Dental caries (tooth decay) is the most prevalent dental disease among children and adults around the world. If left too long before treatment, the disease results in difficulty eating, infection and even tooth loss. Research published by the international society for optics and photonics SPIE, in the Journal of Biomedical Optics, describes a method enabling much earlier detection using inexpensive long wavelength infrared imaging.
A cavity begins with a minute amount of mineral loss from the tooth enamel surface, resulting from the acidic environment of dental plaques. If caries can be detected early enough, the progression can be stopped or even reversed.
Dentists currently rely on two methods to detect early caries: x-ray imaging and visual inspection. But both of these diagnostics have limitations: dentists can’t see caries until it is relatively advanced, and x-rays can’t detect early occlusal caries.

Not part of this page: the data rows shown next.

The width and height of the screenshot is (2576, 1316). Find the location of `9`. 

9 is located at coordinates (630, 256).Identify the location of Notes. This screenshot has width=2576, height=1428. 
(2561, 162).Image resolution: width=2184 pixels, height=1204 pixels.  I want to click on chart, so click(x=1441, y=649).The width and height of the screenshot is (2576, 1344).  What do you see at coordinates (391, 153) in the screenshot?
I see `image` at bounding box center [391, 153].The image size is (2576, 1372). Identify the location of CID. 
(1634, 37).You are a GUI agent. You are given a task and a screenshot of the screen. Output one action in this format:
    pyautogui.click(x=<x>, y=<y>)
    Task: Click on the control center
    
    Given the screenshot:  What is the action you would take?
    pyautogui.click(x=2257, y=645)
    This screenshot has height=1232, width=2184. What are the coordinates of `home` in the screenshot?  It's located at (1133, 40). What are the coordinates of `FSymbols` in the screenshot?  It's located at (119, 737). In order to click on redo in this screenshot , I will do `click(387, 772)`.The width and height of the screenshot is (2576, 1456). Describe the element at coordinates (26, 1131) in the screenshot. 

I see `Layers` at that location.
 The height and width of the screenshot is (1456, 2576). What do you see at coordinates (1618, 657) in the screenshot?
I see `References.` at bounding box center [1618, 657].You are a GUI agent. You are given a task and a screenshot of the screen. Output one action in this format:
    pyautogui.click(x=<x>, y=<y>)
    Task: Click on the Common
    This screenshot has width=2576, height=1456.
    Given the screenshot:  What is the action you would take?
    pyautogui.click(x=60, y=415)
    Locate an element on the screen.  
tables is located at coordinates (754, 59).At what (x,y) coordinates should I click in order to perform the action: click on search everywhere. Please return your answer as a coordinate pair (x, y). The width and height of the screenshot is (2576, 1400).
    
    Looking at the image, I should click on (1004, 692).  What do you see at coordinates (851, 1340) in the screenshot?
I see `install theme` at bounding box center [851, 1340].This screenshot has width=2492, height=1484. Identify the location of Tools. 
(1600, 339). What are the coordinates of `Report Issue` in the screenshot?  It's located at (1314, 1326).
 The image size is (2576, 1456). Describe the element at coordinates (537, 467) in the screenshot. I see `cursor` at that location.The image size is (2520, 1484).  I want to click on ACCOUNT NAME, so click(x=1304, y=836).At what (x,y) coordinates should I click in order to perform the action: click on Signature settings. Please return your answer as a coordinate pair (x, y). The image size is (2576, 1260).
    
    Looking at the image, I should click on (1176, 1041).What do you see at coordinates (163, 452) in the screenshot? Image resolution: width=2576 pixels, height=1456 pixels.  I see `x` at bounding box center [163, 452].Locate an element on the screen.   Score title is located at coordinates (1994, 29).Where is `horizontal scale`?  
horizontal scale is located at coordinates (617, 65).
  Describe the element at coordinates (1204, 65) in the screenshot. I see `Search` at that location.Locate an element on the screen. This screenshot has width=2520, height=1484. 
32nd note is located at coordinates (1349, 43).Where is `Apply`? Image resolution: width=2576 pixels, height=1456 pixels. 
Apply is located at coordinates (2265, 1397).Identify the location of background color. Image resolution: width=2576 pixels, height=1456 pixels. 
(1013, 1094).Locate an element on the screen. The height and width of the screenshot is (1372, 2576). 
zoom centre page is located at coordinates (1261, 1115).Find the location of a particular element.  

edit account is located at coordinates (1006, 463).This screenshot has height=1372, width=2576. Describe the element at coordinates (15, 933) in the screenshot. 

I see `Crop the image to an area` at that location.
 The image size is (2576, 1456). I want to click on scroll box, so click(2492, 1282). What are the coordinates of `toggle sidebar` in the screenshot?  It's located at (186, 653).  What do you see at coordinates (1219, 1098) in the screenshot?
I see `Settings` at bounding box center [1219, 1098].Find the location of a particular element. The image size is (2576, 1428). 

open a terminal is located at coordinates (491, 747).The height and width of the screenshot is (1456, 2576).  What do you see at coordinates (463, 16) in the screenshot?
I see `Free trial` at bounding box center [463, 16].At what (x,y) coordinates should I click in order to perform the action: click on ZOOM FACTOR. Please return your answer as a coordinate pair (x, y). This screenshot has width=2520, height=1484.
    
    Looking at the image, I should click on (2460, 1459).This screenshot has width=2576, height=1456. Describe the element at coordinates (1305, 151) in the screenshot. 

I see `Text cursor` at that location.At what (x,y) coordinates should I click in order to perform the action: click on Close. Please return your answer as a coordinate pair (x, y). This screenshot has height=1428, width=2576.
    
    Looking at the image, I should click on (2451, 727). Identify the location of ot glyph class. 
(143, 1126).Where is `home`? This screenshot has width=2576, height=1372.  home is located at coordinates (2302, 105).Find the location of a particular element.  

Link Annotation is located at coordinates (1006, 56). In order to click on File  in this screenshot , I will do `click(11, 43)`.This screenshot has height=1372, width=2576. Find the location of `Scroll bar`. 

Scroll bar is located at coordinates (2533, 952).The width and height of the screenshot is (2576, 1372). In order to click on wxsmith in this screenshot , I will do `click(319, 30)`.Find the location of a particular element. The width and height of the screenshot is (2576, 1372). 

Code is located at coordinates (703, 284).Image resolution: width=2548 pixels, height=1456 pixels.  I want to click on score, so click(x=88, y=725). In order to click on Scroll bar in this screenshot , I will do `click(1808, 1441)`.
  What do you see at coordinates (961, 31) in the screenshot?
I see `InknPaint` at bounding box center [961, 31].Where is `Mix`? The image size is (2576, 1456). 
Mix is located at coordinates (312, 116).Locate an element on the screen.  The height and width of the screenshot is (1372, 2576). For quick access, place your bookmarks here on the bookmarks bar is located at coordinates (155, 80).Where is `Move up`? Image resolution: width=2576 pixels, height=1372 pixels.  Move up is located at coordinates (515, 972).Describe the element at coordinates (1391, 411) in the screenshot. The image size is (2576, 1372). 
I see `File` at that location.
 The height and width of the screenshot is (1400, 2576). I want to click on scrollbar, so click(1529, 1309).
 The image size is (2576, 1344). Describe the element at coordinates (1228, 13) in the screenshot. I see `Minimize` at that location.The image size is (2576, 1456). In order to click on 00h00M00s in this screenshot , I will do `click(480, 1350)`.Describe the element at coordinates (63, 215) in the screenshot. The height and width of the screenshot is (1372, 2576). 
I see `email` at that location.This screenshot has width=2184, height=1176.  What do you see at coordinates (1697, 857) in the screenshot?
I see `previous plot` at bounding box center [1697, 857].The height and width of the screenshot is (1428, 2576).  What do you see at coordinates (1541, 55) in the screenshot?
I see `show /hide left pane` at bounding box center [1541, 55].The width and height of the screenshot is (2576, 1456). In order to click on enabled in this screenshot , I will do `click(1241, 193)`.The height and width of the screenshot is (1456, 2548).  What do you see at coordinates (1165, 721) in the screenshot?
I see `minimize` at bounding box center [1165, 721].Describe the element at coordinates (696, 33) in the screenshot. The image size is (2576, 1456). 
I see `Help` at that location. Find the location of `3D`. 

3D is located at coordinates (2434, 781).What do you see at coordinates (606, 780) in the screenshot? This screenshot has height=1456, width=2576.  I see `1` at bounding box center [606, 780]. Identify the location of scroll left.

In “First step toward translation of thermophotonic lock-in imaging to dentistry as an early caries detection technology,” Ashkan Ojaghi, Artur Parkhimchyk and Nima Tabatabaei of York University in Toronto describe a low-cost thermophotonic lock-in imaging (TPLI) imaging tool that would allow dentists to detect developing caries much earlier than x-rays or visual analysis.
The TPLI tool uses a long-wavelength infrared camera to detect the small amount of thermal infrared radiation emitted from dental caries after stimulation by a light source.
To test the effectiveness of this new imaging tool, the authors artificially induced early demineralisation on an extracted human molar by submerging it in an acid solution for 2, 4, 6, 8, and 10 days. The TPLI image taken after just two days clearly showed the presence of a lesion, whereas a trained dental practitioner could not visually detect the same lesion even after ten days of demineralisation.
Journal associate editor Andreas Mandelis, professor of mechanical and industrial engineering at the University of Toronto, said, “This paper will have a high impact on the way dentists diagnose incipient caries. The long-wave IR thermophotonic imaging technology is at its nascent steps, but this paper brings it closer to actual clinical practice.”
The tool has the benefits of being non-contact, non-invasive and low-cost, and has great potential as a commercially viable diagnostic imaging device for dentistry.
Lihong Wang, Gene K. Beare Distinguished Professor of Biomedical Engineering at Washington University in St. Louis, is editor-in-chief of the Journal of Biomedical Optics. The journal is published in print and digitally in the SPIE Digital Library, which contains more than 450,000 articles from SPIE journals, proceedings and books, with approximately 18,000 new research papers added each year.